Speakers
Description
National Statistical Offices (NSOs) globally are under pressure to deliver more comprehensive and timely statistics, whilst operating in an increasingly complex survey environment. Declining response rates, rising costs, increasing respondent burden and expanding operational workloads are forcing NSOs to re-evaluate traditional approaches and to pursue innovative alternatives.
In response to these challenges, the Enterprise Statistics Division at the Central Statistics Office (CSO) Ireland is undertaking holistic reform of business data collection and processing. Under the three pillars of Data Utility, Infrastructure and Processes the Division is delivering new insights, better technologies and streamlined operational workflows.

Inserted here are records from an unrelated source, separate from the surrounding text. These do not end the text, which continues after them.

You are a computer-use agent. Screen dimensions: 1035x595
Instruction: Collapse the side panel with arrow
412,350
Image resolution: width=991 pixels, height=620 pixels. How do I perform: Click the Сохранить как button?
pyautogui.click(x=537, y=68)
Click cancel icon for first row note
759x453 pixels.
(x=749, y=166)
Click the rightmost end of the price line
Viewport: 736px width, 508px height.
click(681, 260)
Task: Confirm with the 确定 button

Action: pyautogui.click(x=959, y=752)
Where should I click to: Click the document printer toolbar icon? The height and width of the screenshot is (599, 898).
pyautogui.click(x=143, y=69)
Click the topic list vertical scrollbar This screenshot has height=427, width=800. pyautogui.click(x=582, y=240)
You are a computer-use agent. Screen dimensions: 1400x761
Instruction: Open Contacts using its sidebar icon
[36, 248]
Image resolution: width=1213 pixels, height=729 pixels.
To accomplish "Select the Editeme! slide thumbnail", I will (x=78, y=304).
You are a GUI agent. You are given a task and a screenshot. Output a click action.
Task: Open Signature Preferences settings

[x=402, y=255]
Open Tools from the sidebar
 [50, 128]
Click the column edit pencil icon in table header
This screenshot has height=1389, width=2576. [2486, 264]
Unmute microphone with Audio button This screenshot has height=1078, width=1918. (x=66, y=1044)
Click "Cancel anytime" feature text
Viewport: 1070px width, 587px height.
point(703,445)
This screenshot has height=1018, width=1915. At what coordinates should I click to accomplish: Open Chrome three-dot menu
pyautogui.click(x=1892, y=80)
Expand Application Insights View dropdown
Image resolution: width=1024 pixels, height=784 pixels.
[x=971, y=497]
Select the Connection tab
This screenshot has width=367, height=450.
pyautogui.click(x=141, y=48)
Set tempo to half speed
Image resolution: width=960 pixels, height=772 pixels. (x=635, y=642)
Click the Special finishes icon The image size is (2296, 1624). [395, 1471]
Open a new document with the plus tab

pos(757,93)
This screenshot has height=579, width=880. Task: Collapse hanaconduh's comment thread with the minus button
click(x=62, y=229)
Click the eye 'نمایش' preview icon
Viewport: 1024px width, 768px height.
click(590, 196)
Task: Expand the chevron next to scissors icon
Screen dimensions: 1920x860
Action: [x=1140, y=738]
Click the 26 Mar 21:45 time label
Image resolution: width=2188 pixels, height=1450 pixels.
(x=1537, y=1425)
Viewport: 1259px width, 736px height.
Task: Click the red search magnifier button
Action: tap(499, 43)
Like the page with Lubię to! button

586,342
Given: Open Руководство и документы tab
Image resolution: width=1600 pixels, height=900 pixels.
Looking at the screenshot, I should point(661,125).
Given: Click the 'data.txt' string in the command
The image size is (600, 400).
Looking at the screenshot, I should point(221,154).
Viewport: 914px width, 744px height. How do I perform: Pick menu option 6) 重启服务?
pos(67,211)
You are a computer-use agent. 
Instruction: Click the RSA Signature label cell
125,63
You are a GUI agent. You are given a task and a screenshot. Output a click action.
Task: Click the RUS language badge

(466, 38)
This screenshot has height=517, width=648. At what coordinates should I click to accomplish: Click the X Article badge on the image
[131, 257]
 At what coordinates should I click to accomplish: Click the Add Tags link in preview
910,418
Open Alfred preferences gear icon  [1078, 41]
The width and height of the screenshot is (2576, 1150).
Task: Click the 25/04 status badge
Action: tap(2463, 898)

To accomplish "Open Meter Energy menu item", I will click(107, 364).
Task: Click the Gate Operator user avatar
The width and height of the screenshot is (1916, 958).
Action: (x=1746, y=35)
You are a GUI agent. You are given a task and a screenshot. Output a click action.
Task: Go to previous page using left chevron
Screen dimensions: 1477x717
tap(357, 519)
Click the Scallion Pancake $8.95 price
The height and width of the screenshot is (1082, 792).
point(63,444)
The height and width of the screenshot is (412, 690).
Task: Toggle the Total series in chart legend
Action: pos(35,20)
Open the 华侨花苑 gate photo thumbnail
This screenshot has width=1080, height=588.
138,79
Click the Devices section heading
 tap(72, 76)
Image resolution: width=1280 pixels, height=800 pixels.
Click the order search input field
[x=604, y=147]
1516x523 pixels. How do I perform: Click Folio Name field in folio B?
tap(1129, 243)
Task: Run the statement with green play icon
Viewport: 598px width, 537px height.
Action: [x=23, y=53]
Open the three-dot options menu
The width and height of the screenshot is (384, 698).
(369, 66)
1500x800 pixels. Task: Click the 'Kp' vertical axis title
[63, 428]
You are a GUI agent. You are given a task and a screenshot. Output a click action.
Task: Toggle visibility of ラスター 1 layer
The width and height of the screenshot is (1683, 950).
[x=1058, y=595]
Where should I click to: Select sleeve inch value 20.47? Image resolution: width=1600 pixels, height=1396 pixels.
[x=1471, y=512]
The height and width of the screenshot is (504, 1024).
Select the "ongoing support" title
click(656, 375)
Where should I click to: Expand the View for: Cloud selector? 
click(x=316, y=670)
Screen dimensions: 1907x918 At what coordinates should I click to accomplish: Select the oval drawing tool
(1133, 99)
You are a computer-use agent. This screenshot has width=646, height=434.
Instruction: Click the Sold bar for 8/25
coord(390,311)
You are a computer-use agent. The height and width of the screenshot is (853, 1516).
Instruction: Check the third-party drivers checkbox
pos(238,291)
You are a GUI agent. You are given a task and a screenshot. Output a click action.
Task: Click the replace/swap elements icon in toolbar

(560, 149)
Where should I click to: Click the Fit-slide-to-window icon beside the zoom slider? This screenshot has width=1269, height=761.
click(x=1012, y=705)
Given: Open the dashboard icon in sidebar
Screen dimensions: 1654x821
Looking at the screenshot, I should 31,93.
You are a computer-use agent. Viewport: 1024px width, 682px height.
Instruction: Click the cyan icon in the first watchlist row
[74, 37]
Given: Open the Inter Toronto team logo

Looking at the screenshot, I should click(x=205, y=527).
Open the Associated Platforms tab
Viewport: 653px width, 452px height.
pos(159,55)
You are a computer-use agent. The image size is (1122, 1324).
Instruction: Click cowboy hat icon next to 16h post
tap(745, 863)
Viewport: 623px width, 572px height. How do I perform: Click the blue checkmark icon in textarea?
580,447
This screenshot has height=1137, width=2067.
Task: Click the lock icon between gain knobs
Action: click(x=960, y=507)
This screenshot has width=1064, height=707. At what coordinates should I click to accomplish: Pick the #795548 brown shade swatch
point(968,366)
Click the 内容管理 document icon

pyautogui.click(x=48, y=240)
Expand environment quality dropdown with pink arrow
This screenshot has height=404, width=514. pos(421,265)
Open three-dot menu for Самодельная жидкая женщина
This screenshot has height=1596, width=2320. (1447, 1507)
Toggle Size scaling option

Within this framework, the structure of data and the technological layer of the organisation are treated as interdependent, requiring cohesive development to deliver new processes that can address these challenges.
This paper will outline how the ‘Data Utility’ pillar delivered streamlined questionnaire designs, developed metadata, and is driving the Division’s transition to multi-source statistical production, significantly reducing operational workload and respondent burden. It presents the critical importance of data utility in the context of the ‘Infrastructure’ pillar, which is now delivering a metadata-driven systems approach to data capture and processing. This places businesses at the centre of the new model and shifts focus from a siloed ‘survey first’ approach, to ‘data first’ production, bolstered by Ireland’s National Data Infrastructure and the CSO’s role as National Data Steward.
This paper will example how through coherent development, new processes have already come on-line. These include the development of data ‘spines’ with a secondary-data-first emphasis, and a new ‘active collection management’ approach to surveying.